WHAT TO PRODUCE:
Return the entries exactly as they appear.
□ □ □
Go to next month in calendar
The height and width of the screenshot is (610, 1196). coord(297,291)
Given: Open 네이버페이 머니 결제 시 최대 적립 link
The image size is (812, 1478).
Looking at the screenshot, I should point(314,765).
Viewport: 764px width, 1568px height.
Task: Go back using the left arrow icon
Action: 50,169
□ □ □
SOLVED EXERCISE:
Go to next month in calendar
The height and width of the screenshot is (610, 1196). coord(297,291)
Given: Open 네이버페이 머니 결제 시 최대 적립 link
The image size is (812, 1478).
Looking at the screenshot, I should point(314,765).
Viewport: 764px width, 1568px height.
Task: Go back using the left arrow icon
Action: 50,169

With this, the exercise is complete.